I like Node.js' simple and fully isolated concurrency model. You shouldn't be blocking the main event loop for 30 seconds! The main event loop is not intended to be used for heavy processing.
You can just set up a separate child process for that. The main event loop which handles connections should just co-ordinate and delegate work to other programs and processes. It can await for them to complete asynchronously; that way the event loop is not blocked.
I recall people have been able to get up to around a million (idle) WebSocket connections handled by a single process.
I was able to comfortably get 20k concurrent sockets per process each churning out 1 outbound message every 3 to 5 seconds (randomized to spread out the load).
It is a good thing that Node.js forces developers to think about this because most other engines which try to hide this complexity tend to impose a significant hidden cost on the server in the form of context switching... With Node.js, there is no such cost, your process can basically have a whole CPU core for itself and it can orchestrate other processes in a maximally efficient way if you write your code correctly... Which Node.js makes very easy to do. Spawning child processes and communicating with them in Node.js is a breeze.
Reading the article, I didn’t see this answered: why not scale to more nodes if your workload is CPU bound? Spin off 1 cpu and a few gb of ram container and scale that as wide as you need?
e.g., this certainly helps when the event loop is blocked, but so could FFI calls to another language for the CPU bound work. I’d only reach for a new Node thread if these didn’t pan out, because there’s usually a LOT that goes into spinning up a new node process in a container (isolating the data, making sure any bundlers and transpilers are working, making sure the worker doesn’t pull in all the app code, etc.).
Side car processes aren’t free, either. Now your processes are contending for the same pool of resources and can’t share anything, which IME means more likelihood of memory issues, esp if there isn’t anything limiting the workers your app can spawn.
Still, good article! Love seeing the ways people tackle CPU bound work loads in an otherwise I/O bound Node app.
True! Although in a lot of Node you DO have a compile chain (typescript) you need to account for. There’s a transactional cost there to get these working well, and only sharing the code it needs. These days it’s much smaller than it used to be, though, so worker functions are seeing more use.

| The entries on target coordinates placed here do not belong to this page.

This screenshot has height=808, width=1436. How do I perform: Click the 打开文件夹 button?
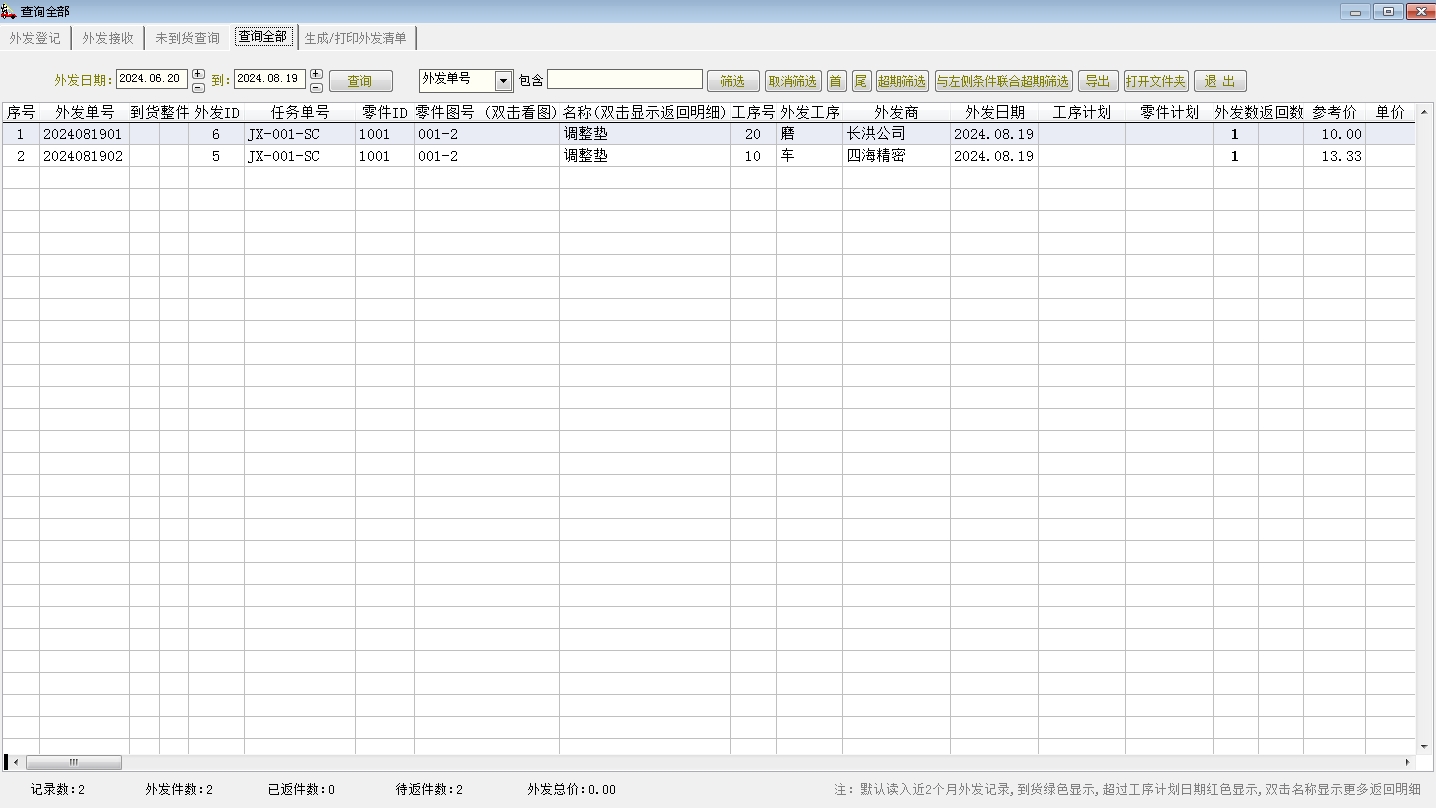tap(1155, 82)
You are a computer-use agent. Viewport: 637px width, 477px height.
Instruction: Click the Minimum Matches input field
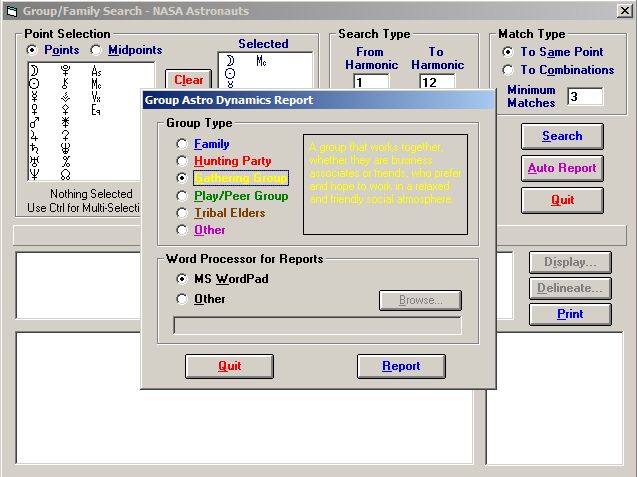(585, 97)
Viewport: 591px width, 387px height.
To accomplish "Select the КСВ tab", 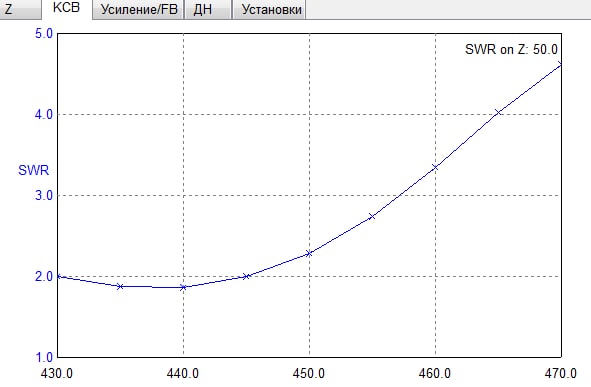I will (x=66, y=8).
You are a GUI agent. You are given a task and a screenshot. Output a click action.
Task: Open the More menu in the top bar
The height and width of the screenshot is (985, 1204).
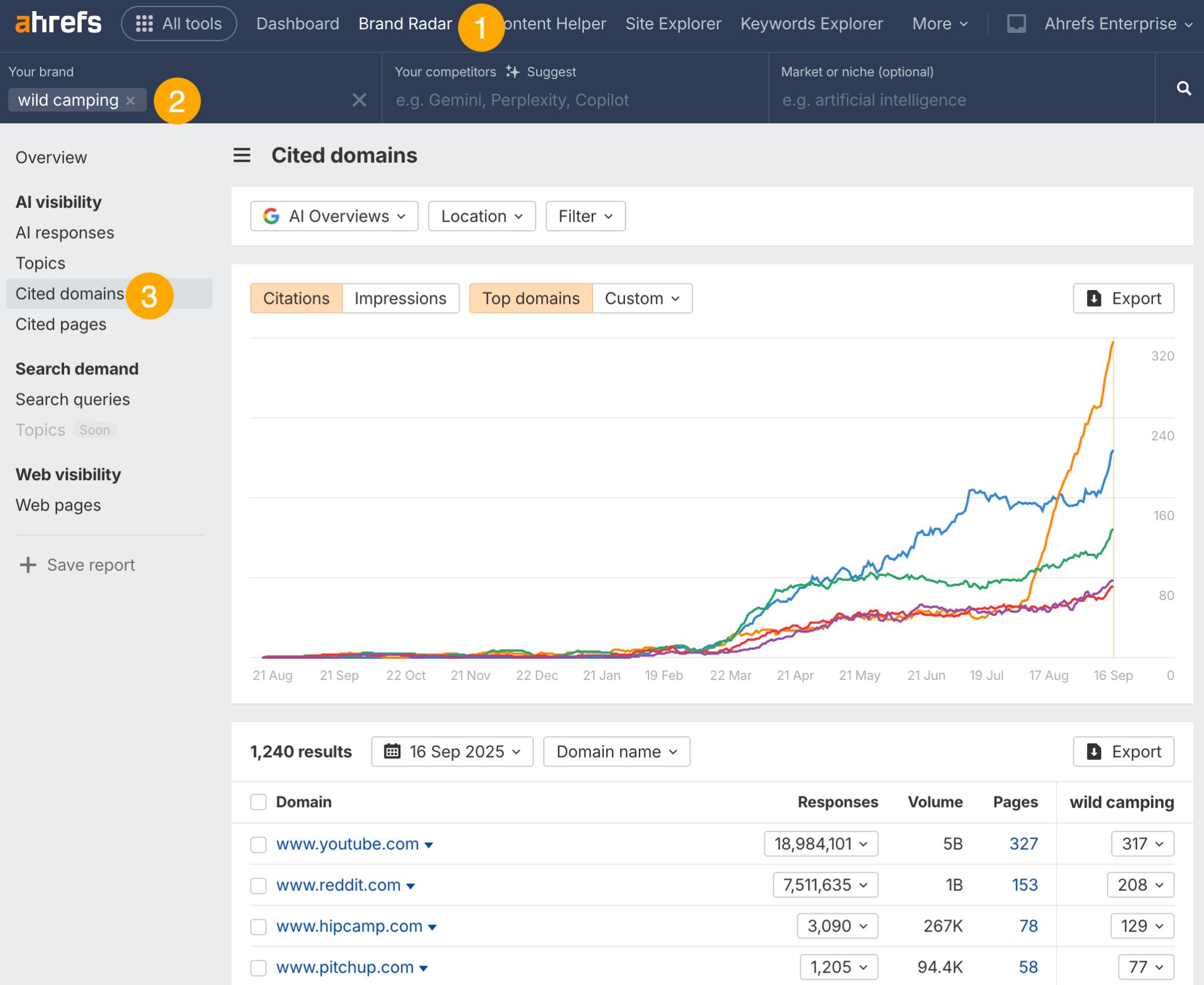coord(938,24)
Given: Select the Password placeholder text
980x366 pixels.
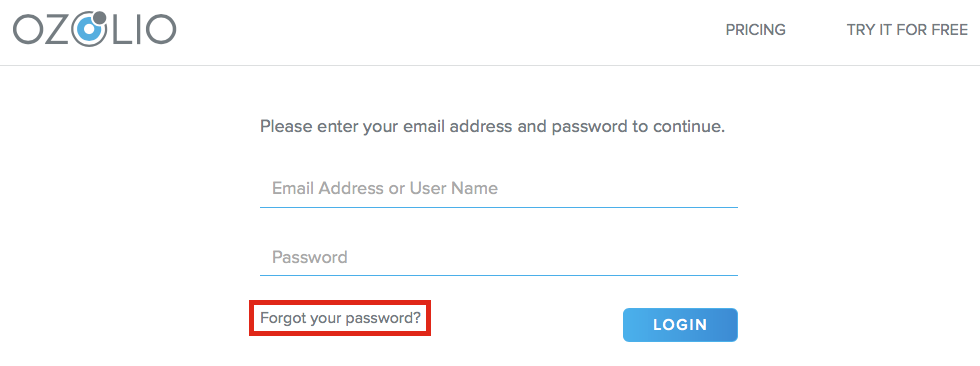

I make my comment to note tho that in many envs it’s easier to scale out than account for all the extra complications of multiple processes in a single container.
The article calls worker threads "problematic", but it doesn’t really make a strong case for why they’re supposedly problematic.
Having a separate isolate in each threads spawned with the worker threads with a minimal footprint of 10MB does not seem like a high price to pay. It's not like you're going to spawn hundreds of them anyway is it?
You will very likely spawn less or as much threads as your CPU cores can handle concurrently.
You typically don't run a hundred of threads (OS threads) you use a thread pool and you cap the concurrency by setting a limit of maximum threads to spawn.
This is also how goroutines work under the hood, they are "green threads", an abstraction that operate on top of a much small OS thread pool.
Worker threads have constraints but most of them are intentional, and in many cases desirable.
I’d also add that SharedArrayBuffer doesn’t limit you to “shared counters or coordination primitives”. It’s just raw memory, you could store structured data in it using your own memory layout. There are libraries out there that implement higher-level data structures this way already
The problematic part is mostly in nomenclature. They’re called “threads” but don’t really behave the way you’d expect threads to.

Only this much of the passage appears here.